(Stored data)
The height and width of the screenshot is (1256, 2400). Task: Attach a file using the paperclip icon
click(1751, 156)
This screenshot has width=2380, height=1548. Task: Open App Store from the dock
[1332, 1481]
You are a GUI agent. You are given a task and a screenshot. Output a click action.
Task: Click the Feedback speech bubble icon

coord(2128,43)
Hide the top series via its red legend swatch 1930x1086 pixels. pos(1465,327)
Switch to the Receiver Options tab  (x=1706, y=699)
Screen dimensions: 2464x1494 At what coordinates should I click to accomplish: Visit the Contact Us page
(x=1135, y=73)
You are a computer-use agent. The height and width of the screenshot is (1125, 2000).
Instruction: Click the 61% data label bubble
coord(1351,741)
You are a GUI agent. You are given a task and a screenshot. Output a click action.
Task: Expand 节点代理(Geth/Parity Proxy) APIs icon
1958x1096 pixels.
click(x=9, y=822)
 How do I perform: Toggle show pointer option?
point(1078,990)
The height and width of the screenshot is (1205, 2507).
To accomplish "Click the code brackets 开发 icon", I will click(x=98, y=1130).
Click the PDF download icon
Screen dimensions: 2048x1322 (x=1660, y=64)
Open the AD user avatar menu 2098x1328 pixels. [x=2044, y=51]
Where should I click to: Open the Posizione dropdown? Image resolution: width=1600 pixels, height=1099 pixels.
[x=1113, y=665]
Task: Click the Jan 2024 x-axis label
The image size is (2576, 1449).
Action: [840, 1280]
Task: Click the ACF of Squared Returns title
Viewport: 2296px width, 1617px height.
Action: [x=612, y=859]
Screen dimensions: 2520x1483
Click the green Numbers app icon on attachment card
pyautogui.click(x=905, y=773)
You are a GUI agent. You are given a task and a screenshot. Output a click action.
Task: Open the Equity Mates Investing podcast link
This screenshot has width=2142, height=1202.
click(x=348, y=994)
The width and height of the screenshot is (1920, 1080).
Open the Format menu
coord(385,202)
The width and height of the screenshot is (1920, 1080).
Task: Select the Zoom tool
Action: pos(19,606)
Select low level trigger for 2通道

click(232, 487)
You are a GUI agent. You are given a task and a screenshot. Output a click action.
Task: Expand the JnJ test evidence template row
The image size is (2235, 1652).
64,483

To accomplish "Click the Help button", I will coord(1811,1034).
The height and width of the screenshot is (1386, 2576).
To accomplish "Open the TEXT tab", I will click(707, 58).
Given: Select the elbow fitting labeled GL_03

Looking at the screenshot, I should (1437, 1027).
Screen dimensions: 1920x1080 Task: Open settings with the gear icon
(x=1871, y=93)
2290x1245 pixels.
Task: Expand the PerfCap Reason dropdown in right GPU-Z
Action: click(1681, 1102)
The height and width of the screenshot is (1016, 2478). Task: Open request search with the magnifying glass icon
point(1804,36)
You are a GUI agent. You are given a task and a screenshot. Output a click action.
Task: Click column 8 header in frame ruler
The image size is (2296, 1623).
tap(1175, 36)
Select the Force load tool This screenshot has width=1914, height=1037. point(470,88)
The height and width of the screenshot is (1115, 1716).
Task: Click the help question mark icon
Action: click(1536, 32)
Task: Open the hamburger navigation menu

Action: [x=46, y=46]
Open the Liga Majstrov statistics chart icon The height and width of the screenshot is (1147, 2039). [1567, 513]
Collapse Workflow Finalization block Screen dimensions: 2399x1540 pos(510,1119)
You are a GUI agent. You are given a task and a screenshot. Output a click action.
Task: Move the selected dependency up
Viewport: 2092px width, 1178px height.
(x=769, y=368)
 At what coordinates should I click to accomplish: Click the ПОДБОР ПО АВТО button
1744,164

*Your instructions*: What you give back should be only the lines of the records above, starting at the line with "How do I perform: Toggle" and ending at the line with "Task: Click the ACF of Squared Returns title", restated word for word.

*Solution to this task*:
 How do I perform: Toggle show pointer option?
point(1078,990)
The height and width of the screenshot is (1205, 2507).
To accomplish "Click the code brackets 开发 icon", I will click(x=98, y=1130).
Click the PDF download icon
Screen dimensions: 2048x1322 (x=1660, y=64)
Open the AD user avatar menu 2098x1328 pixels. [x=2044, y=51]
Where should I click to: Open the Posizione dropdown? Image resolution: width=1600 pixels, height=1099 pixels.
[x=1113, y=665]
Task: Click the Jan 2024 x-axis label
The image size is (2576, 1449).
Action: [840, 1280]
Task: Click the ACF of Squared Returns title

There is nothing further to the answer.